[Work required] Output the data in full. Keep every entry exactly as written.

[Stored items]
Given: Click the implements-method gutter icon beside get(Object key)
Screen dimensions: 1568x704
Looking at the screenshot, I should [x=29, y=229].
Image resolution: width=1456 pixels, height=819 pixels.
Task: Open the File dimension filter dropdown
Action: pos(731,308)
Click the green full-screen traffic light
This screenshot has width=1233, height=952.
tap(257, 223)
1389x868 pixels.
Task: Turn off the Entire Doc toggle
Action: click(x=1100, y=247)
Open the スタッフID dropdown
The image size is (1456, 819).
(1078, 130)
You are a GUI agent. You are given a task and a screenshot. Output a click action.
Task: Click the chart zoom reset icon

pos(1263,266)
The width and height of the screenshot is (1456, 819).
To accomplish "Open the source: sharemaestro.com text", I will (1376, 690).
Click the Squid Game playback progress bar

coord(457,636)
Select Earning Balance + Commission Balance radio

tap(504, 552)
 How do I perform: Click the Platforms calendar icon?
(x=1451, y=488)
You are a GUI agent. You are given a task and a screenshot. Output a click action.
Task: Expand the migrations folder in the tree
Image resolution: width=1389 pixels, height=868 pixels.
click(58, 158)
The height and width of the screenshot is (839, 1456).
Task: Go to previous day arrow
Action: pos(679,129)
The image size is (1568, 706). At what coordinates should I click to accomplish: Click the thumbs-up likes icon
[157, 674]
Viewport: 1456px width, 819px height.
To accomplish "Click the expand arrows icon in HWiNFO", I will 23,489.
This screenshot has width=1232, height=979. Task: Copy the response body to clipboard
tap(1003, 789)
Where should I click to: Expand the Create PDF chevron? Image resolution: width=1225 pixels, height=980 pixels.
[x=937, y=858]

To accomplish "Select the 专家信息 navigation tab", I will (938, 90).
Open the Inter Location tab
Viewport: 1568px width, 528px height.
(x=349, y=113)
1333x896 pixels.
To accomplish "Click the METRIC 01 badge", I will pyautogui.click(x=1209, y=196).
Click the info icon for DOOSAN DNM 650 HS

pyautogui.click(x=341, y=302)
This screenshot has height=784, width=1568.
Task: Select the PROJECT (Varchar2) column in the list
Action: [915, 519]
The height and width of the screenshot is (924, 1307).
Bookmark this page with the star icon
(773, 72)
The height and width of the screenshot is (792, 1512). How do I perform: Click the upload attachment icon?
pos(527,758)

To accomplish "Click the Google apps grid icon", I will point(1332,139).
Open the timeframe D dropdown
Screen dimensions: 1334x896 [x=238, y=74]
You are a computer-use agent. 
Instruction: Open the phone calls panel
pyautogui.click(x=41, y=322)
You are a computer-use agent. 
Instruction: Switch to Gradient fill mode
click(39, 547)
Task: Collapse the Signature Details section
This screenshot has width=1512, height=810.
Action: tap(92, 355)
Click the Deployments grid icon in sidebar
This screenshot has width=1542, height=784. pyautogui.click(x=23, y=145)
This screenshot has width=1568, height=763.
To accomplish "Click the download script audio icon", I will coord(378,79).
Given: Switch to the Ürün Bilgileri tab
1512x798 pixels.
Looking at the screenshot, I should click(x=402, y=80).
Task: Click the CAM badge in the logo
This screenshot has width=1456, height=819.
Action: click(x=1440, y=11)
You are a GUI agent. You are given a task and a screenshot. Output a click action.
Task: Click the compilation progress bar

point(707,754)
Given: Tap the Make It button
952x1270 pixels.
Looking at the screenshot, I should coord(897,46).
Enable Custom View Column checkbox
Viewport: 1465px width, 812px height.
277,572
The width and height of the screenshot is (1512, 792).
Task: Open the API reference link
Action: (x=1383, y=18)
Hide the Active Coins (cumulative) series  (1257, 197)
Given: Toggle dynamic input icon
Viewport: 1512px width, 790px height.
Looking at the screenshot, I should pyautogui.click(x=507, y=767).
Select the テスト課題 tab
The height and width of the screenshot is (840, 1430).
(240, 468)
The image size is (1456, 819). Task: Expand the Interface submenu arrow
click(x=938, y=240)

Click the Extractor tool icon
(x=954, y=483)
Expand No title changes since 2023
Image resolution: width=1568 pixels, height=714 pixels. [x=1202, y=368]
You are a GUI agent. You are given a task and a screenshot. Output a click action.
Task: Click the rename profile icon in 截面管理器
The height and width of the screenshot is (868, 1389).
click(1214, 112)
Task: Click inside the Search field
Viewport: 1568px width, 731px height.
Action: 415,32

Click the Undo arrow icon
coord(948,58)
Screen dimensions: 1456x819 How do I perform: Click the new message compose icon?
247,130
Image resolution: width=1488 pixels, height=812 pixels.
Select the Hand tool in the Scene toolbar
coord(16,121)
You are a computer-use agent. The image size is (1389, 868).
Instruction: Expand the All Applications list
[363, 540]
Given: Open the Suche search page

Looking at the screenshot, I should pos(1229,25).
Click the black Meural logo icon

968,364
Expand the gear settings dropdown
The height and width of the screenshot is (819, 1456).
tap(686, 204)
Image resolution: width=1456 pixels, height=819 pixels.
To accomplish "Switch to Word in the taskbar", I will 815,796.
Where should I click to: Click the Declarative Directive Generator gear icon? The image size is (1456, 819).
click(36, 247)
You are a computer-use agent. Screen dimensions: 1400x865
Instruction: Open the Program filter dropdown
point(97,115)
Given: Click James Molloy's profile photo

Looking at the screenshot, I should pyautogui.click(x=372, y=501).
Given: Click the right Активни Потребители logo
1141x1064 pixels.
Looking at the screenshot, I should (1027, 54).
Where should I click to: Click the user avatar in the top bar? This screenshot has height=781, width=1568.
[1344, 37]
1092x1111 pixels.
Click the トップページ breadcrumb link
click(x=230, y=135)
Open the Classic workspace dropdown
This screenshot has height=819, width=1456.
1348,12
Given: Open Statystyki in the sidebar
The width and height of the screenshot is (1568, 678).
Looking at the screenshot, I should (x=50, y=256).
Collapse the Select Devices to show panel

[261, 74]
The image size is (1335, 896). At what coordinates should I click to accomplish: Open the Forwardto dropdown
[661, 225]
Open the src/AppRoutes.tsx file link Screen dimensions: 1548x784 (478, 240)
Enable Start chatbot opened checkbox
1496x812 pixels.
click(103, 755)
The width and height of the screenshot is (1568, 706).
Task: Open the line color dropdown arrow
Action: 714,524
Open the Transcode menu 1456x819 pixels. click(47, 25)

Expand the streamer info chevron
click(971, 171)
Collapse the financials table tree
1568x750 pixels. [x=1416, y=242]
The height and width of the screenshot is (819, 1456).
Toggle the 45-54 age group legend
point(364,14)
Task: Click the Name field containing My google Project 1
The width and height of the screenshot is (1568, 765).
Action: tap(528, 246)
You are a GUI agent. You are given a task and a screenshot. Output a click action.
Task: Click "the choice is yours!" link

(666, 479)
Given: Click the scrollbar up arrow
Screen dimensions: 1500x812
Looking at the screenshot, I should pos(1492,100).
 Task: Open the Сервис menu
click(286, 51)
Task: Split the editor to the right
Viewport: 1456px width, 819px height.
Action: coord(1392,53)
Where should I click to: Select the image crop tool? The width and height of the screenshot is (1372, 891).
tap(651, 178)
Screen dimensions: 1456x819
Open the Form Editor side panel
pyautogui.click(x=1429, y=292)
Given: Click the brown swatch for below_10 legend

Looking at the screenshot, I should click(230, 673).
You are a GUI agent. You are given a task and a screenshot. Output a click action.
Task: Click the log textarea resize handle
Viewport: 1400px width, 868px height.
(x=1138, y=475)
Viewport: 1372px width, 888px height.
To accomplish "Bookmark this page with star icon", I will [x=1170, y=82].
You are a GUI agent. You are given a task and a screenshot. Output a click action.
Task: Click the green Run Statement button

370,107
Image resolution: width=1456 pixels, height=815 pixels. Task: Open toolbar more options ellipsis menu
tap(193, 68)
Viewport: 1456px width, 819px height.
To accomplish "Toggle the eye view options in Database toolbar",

[Finished exercise]
Given: Click the implements-method gutter icon beside get(Object key)
Screen dimensions: 1568x704
Looking at the screenshot, I should [x=29, y=229].
Image resolution: width=1456 pixels, height=819 pixels.
Task: Open the File dimension filter dropdown
Action: pos(731,308)
Click the green full-screen traffic light
This screenshot has width=1233, height=952.
tap(257, 223)
1389x868 pixels.
Task: Turn off the Entire Doc toggle
Action: click(x=1100, y=247)
Open the スタッフID dropdown
The image size is (1456, 819).
(1078, 130)
You are a GUI agent. You are given a task and a screenshot. Output a click action.
Task: Click the chart zoom reset icon

pos(1263,266)
The width and height of the screenshot is (1456, 819).
To accomplish "Open the source: sharemaestro.com text", I will (1376, 690).
Click the Squid Game playback progress bar

coord(457,636)
Select Earning Balance + Commission Balance radio

tap(504, 552)
 How do I perform: Click the Platforms calendar icon?
(x=1451, y=488)
You are a GUI agent. You are given a task and a screenshot. Output a click action.
Task: Expand the migrations folder in the tree
Image resolution: width=1389 pixels, height=868 pixels.
click(58, 158)
The height and width of the screenshot is (839, 1456).
Task: Go to previous day arrow
Action: pos(679,129)
The image size is (1568, 706). At what coordinates should I click to accomplish: Click the thumbs-up likes icon
[157, 674]
Viewport: 1456px width, 819px height.
To accomplish "Click the expand arrows icon in HWiNFO", I will 23,489.
This screenshot has width=1232, height=979. Task: Copy the response body to clipboard
tap(1003, 789)
Where should I click to: Expand the Create PDF chevron? Image resolution: width=1225 pixels, height=980 pixels.
[x=937, y=858]

To accomplish "Select the 专家信息 navigation tab", I will (938, 90).
Open the Inter Location tab
Viewport: 1568px width, 528px height.
(x=349, y=113)
1333x896 pixels.
To accomplish "Click the METRIC 01 badge", I will pyautogui.click(x=1209, y=196).
Click the info icon for DOOSAN DNM 650 HS

pyautogui.click(x=341, y=302)
This screenshot has height=784, width=1568.
Task: Select the PROJECT (Varchar2) column in the list
Action: [915, 519]
The height and width of the screenshot is (924, 1307).
Bookmark this page with the star icon
(773, 72)
The height and width of the screenshot is (792, 1512). How do I perform: Click the upload attachment icon?
pos(527,758)

To accomplish "Click the Google apps grid icon", I will point(1332,139).
Open the timeframe D dropdown
Screen dimensions: 1334x896 [x=238, y=74]
You are a computer-use agent. 
Instruction: Open the phone calls panel
pyautogui.click(x=41, y=322)
You are a computer-use agent. 
Instruction: Switch to Gradient fill mode
click(39, 547)
Task: Collapse the Signature Details section
This screenshot has width=1512, height=810.
Action: tap(92, 355)
Click the Deployments grid icon in sidebar
This screenshot has width=1542, height=784. pyautogui.click(x=23, y=145)
This screenshot has width=1568, height=763.
To accomplish "Click the download script audio icon", I will coord(378,79).
Given: Switch to the Ürün Bilgileri tab
1512x798 pixels.
Looking at the screenshot, I should click(x=402, y=80).
Task: Click the CAM badge in the logo
This screenshot has width=1456, height=819.
Action: click(x=1440, y=11)
You are a GUI agent. You are given a task and a screenshot. Output a click action.
Task: Click the compilation progress bar

point(707,754)
Given: Tap the Make It button
952x1270 pixels.
Looking at the screenshot, I should coord(897,46).
Enable Custom View Column checkbox
Viewport: 1465px width, 812px height.
277,572
The width and height of the screenshot is (1512, 792).
Task: Open the API reference link
Action: (x=1383, y=18)
Hide the Active Coins (cumulative) series  (1257, 197)
Given: Toggle dynamic input icon
Viewport: 1512px width, 790px height.
Looking at the screenshot, I should pyautogui.click(x=507, y=767).
Select the テスト課題 tab
The height and width of the screenshot is (840, 1430).
(240, 468)
The image size is (1456, 819). Task: Expand the Interface submenu arrow
click(x=938, y=240)

Click the Extractor tool icon
(x=954, y=483)
Expand No title changes since 2023
Image resolution: width=1568 pixels, height=714 pixels. [x=1202, y=368]
You are a GUI agent. You are given a task and a screenshot. Output a click action.
Task: Click the rename profile icon in 截面管理器
The height and width of the screenshot is (868, 1389).
click(1214, 112)
Task: Click inside the Search field
Viewport: 1568px width, 731px height.
Action: 415,32

Click the Undo arrow icon
coord(948,58)
Screen dimensions: 1456x819 How do I perform: Click the new message compose icon?
247,130
Image resolution: width=1488 pixels, height=812 pixels.
Select the Hand tool in the Scene toolbar
coord(16,121)
You are a computer-use agent. The image size is (1389, 868).
Instruction: Expand the All Applications list
[363, 540]
Given: Open the Suche search page

Looking at the screenshot, I should pos(1229,25).
Click the black Meural logo icon

968,364
Expand the gear settings dropdown
The height and width of the screenshot is (819, 1456).
tap(686, 204)
Image resolution: width=1456 pixels, height=819 pixels.
To accomplish "Switch to Word in the taskbar", I will 815,796.
Where should I click to: Click the Declarative Directive Generator gear icon? The image size is (1456, 819).
click(36, 247)
You are a computer-use agent. Screen dimensions: 1400x865
Instruction: Open the Program filter dropdown
point(97,115)
Given: Click James Molloy's profile photo

Looking at the screenshot, I should pyautogui.click(x=372, y=501).
Given: Click the right Активни Потребители logo
1141x1064 pixels.
Looking at the screenshot, I should (1027, 54).
Where should I click to: Click the user avatar in the top bar? This screenshot has height=781, width=1568.
[1344, 37]
1092x1111 pixels.
Click the トップページ breadcrumb link
click(x=230, y=135)
Open the Classic workspace dropdown
This screenshot has height=819, width=1456.
1348,12
Given: Open Statystyki in the sidebar
The width and height of the screenshot is (1568, 678).
Looking at the screenshot, I should (x=50, y=256).
Collapse the Select Devices to show panel

[261, 74]
The image size is (1335, 896). At what coordinates should I click to accomplish: Open the Forwardto dropdown
[661, 225]
Open the src/AppRoutes.tsx file link Screen dimensions: 1548x784 (478, 240)
Enable Start chatbot opened checkbox
1496x812 pixels.
click(103, 755)
The width and height of the screenshot is (1568, 706).
Task: Open the line color dropdown arrow
Action: 714,524
Open the Transcode menu 1456x819 pixels. click(47, 25)

Expand the streamer info chevron
click(971, 171)
Collapse the financials table tree
1568x750 pixels. [x=1416, y=242]
The height and width of the screenshot is (819, 1456).
Toggle the 45-54 age group legend
point(364,14)
Task: Click the Name field containing My google Project 1
The width and height of the screenshot is (1568, 765).
Action: tap(528, 246)
You are a GUI agent. You are given a task and a screenshot. Output a click action.
Task: Click "the choice is yours!" link

(666, 479)
Given: Click the scrollbar up arrow
Screen dimensions: 1500x812
Looking at the screenshot, I should pos(1492,100).
 Task: Open the Сервис menu
click(286, 51)
Task: Split the editor to the right
Viewport: 1456px width, 819px height.
Action: coord(1392,53)
Where should I click to: Select the image crop tool? The width and height of the screenshot is (1372, 891).
tap(651, 178)
Screen dimensions: 1456x819
Open the Form Editor side panel
pyautogui.click(x=1429, y=292)
Given: Click the brown swatch for below_10 legend

Looking at the screenshot, I should click(230, 673).
You are a GUI agent. You are given a task and a screenshot. Output a click action.
Task: Click the log textarea resize handle
Viewport: 1400px width, 868px height.
(x=1138, y=475)
Viewport: 1372px width, 888px height.
To accomplish "Bookmark this page with star icon", I will [x=1170, y=82].
You are a GUI agent. You are given a task and a screenshot. Output a click action.
Task: Click the green Run Statement button

370,107
Image resolution: width=1456 pixels, height=815 pixels. Task: Open toolbar more options ellipsis menu
tap(193, 68)
Viewport: 1456px width, 819px height.
To accomplish "Toggle the eye view options in Database toolbar",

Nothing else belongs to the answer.